TEXTO PARA LEITURA:
Cacique Juarez Saw, da aldeia Sawré Muybu, com placa para demarcação de território em Itaiatuba, no Pará - Foto: Adriano Machado

Cinquenta guerreiros munduruku abrem caminho com facões pela mata da floresta amazônica, demarcando as fronteiras de suas terras ancestrais para realizar uma tarefa que o governo brasileiro não concluiu. Ao criarem um caminho de seis metros de largura através da mata densa, muitas vezes escurecida pela copa da floresta acima, os munduruku param a cada quilômetro para pregar placas nos troncos das árvores, com os dizeres: “Governo Federal, Território Sawré Muybu, Terra Protegida”.

É um ato silencioso, mas desafiador, de um povo que luta há décadas para exigir que o governo brasileiro reconheça integralmente suas terras ancestrais, uma medida que garantiria proteção legal contra madeireiros, garimpeiros e até mesmo os projetos de infraestrutura do próprio governo. “Este não é o nosso trabalho. É obrigação do governo demarcar as terras indígenas, mas eles não estão fazendo isso”, disse Juarez Saw, cacique da aldeia Sawré Muybu, depois que seus homens colocaram a 20ª e última placa de sua jornada de oito dias no mês passado. A Fundação Nacional do Índio (Funai) disse que estava sofrendo com falta de pessoal, mas trabalhando para estabelecer os limites das terras ancestrais dos indígenas, um processo que foi interrompido no governo de Jair Bolsonaro.

CONJUNTO DE DADOS:
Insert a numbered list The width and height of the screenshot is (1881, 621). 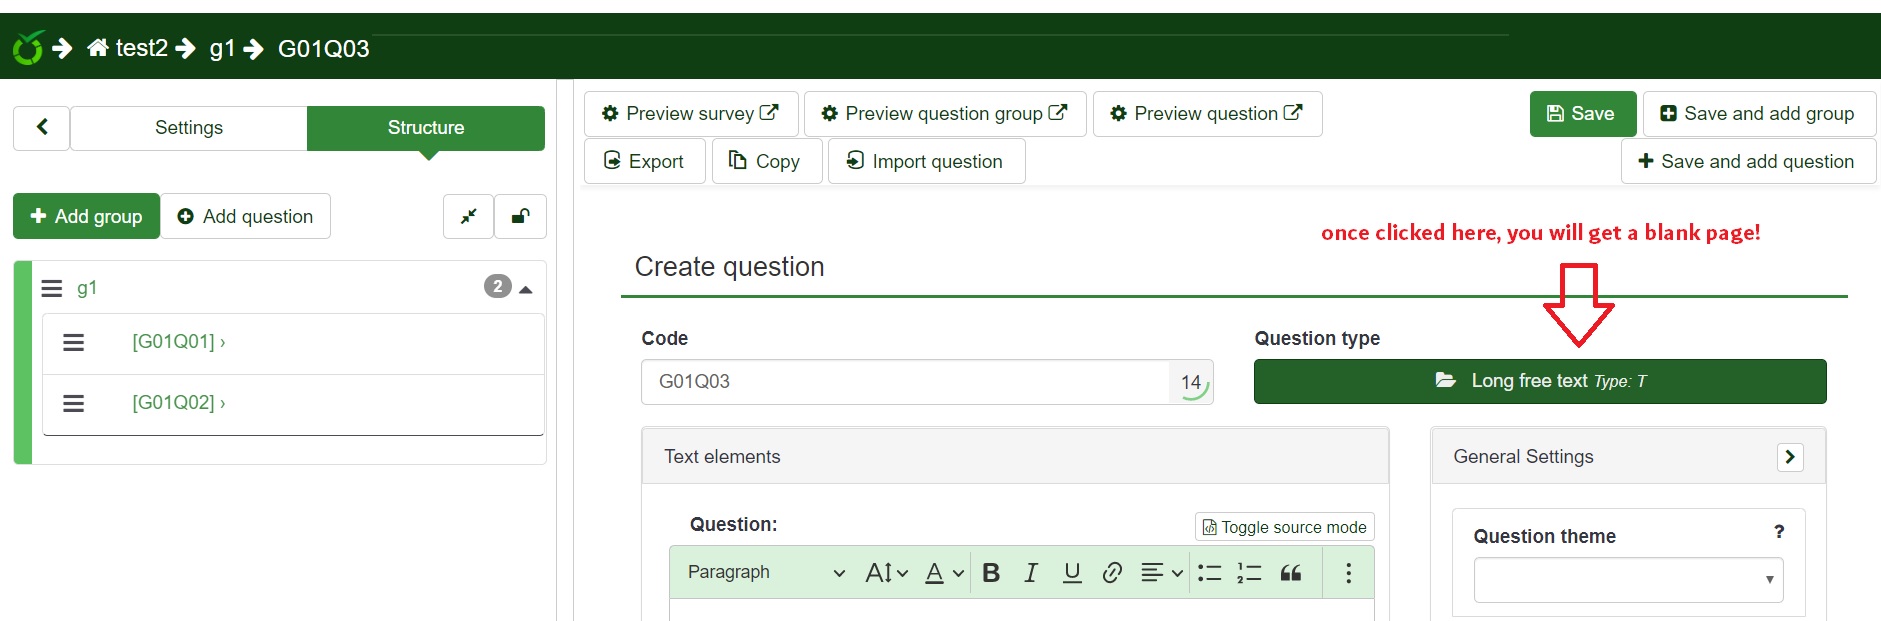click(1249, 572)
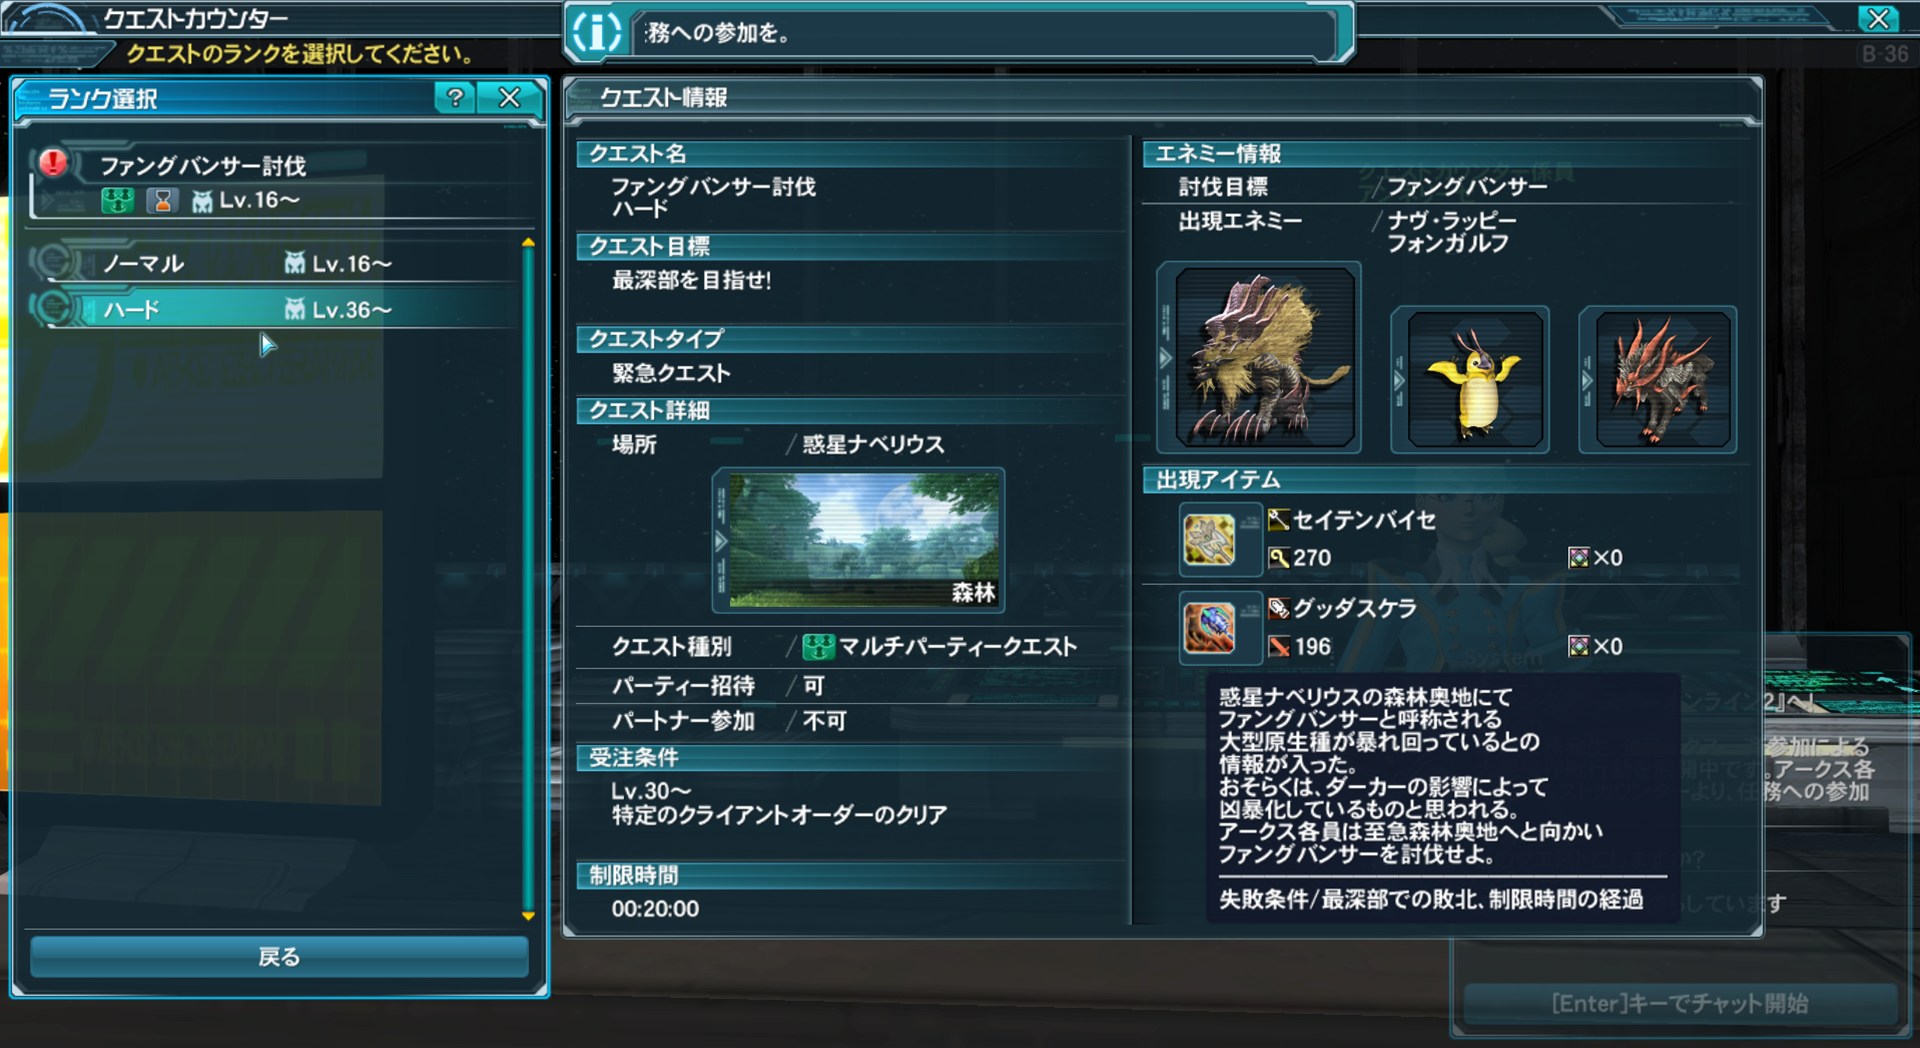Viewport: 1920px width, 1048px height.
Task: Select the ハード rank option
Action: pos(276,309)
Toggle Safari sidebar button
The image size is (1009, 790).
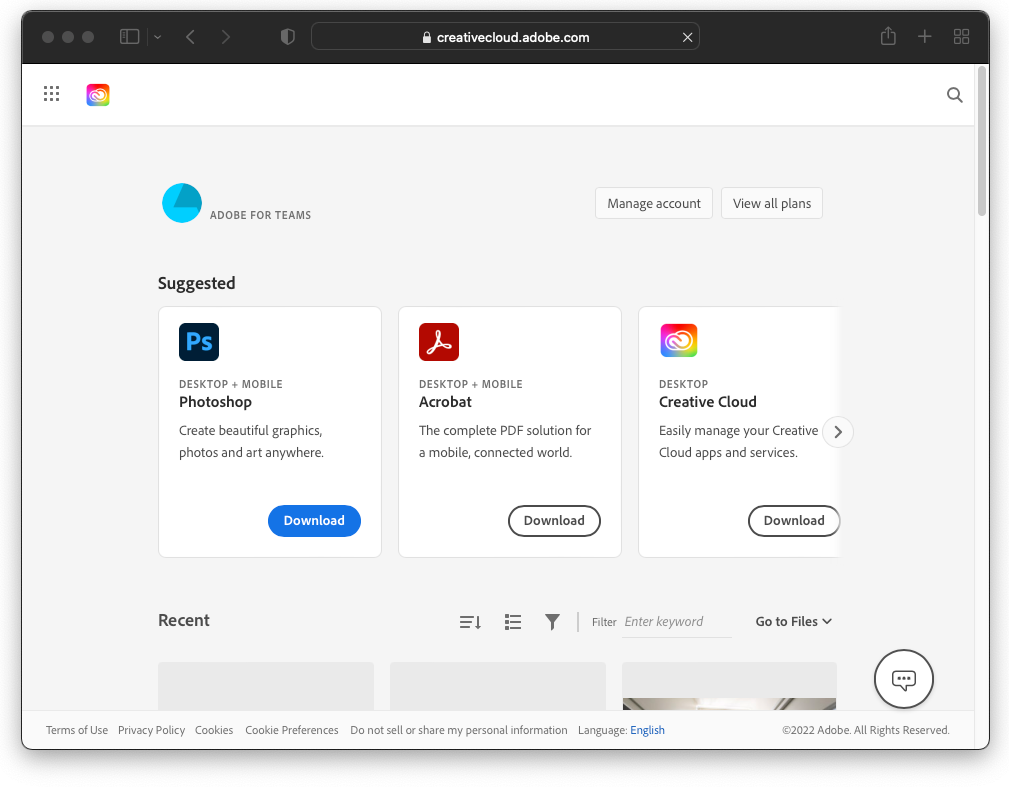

* * *

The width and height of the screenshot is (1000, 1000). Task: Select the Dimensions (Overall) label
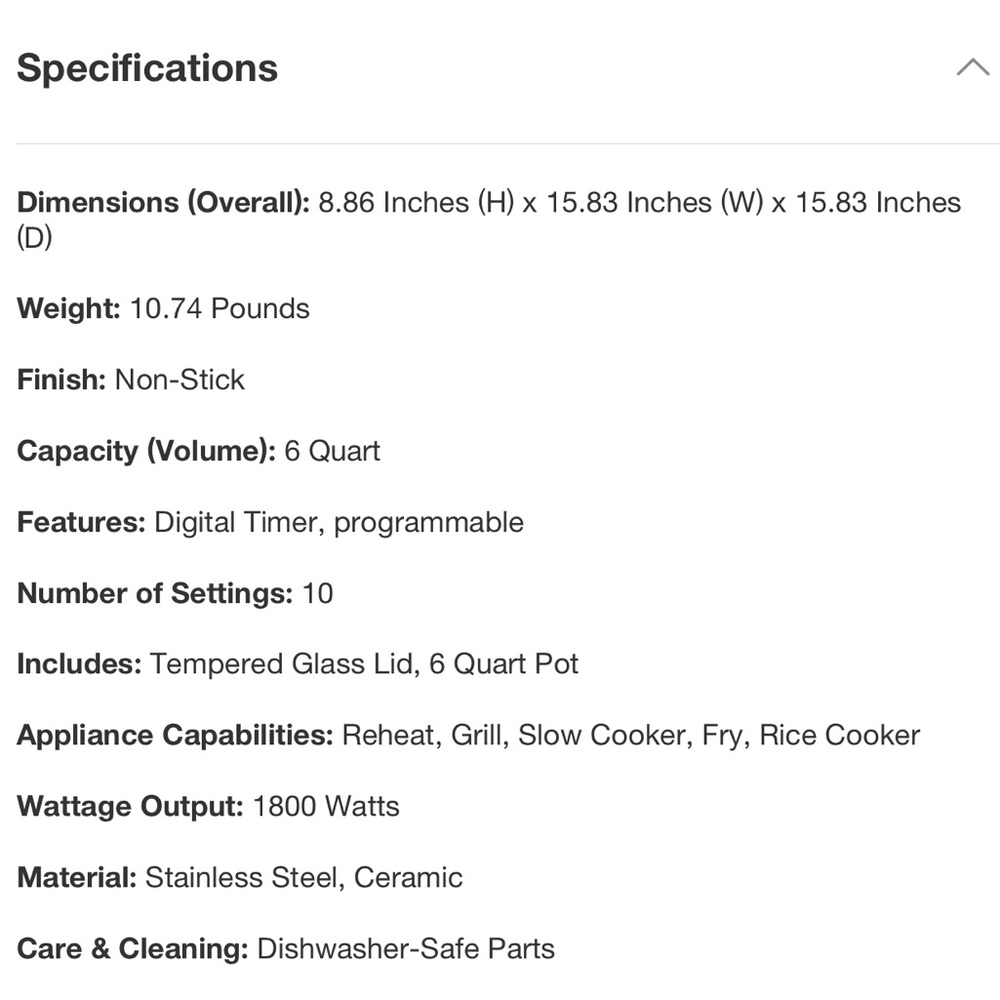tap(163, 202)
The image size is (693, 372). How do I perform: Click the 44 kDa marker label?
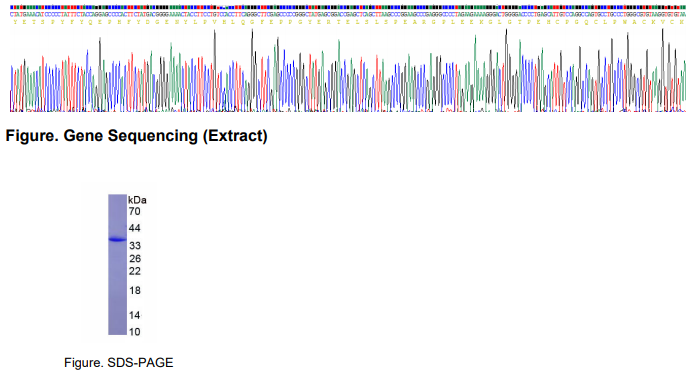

--

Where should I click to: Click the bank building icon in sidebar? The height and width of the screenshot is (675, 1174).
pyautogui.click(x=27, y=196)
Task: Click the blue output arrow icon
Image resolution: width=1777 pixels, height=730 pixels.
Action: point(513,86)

DESCRIÇÃO DA TAREFA:
Reproduza, sem alterações, o trecho do texto sobre os munduruku que vai de "É um ato silencioso, mas" até "de Jair Bolsonaro.", inclusive. Os registros não têm relação com o texto.

RESPOSTA DA TAREFA:
É um ato silencioso, mas desafiador, de um povo que luta há décadas para exigir que o governo brasileiro reconheça integralmente suas terras ancestrais, uma medida que garantiria proteção legal contra madeireiros, garimpeiros e até mesmo os projetos de infraestrutura do próprio governo. “Este não é o nosso trabalho. É obrigação do governo demarcar as terras indígenas, mas eles não estão fazendo isso”, disse Juarez Saw, cacique da aldeia Sawré Muybu, depois que seus homens colocaram a 20ª e última placa de sua jornada de oito dias no mês passado. A Fundação Nacional do Índio (Funai) disse que estava sofrendo com falta de pessoal, mas trabalhando para estabelecer os limites das terras ancestrais dos indígenas, um processo que foi interrompido no governo de Jair Bolsonaro.